#### [What you are asked to do]
Report the number of lines of the listing below containing the string "will", with nothing added.
▬▬▬▬▬▬
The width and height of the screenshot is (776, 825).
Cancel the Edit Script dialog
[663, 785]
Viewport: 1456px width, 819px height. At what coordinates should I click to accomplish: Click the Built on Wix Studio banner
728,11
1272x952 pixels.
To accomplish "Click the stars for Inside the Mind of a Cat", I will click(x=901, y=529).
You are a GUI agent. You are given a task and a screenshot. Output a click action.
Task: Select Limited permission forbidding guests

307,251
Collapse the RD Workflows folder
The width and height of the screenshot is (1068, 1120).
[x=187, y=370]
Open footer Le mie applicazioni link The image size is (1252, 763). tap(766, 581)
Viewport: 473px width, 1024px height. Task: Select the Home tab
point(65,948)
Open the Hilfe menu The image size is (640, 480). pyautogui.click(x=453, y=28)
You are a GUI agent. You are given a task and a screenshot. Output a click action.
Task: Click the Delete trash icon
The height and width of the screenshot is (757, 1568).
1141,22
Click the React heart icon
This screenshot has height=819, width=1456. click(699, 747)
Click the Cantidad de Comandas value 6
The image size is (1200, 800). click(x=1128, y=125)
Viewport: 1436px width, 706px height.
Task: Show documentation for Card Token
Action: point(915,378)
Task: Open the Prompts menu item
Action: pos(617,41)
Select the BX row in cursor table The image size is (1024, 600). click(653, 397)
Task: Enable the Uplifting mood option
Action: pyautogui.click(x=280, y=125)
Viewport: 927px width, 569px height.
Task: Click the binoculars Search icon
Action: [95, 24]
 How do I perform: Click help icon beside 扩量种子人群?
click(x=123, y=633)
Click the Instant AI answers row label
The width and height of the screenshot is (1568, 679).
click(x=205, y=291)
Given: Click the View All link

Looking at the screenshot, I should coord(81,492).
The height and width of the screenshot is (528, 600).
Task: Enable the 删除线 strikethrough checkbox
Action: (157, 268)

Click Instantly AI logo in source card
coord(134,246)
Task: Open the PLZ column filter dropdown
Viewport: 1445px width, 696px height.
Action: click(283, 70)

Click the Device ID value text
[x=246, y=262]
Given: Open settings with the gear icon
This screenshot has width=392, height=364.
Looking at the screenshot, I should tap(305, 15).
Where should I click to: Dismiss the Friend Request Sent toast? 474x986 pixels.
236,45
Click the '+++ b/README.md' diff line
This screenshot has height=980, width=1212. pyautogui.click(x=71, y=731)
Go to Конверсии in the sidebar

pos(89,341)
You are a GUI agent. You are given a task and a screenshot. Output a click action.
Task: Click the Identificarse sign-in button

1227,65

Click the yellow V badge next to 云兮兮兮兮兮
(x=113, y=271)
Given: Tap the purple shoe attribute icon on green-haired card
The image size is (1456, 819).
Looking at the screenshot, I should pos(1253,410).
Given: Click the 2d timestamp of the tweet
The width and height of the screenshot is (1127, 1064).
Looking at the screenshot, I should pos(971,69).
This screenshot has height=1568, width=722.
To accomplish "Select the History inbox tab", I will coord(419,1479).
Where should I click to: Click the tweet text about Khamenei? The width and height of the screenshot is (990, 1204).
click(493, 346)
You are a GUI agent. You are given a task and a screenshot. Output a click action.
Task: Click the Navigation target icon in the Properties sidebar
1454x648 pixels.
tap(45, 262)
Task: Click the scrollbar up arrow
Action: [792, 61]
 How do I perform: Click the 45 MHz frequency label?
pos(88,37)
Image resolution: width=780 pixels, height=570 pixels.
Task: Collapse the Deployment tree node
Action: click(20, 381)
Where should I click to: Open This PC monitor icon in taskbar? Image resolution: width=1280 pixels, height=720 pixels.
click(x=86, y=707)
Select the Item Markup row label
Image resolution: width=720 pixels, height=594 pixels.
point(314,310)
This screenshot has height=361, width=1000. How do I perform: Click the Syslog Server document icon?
▬▬▬▬▬▬
#### [Task output]
2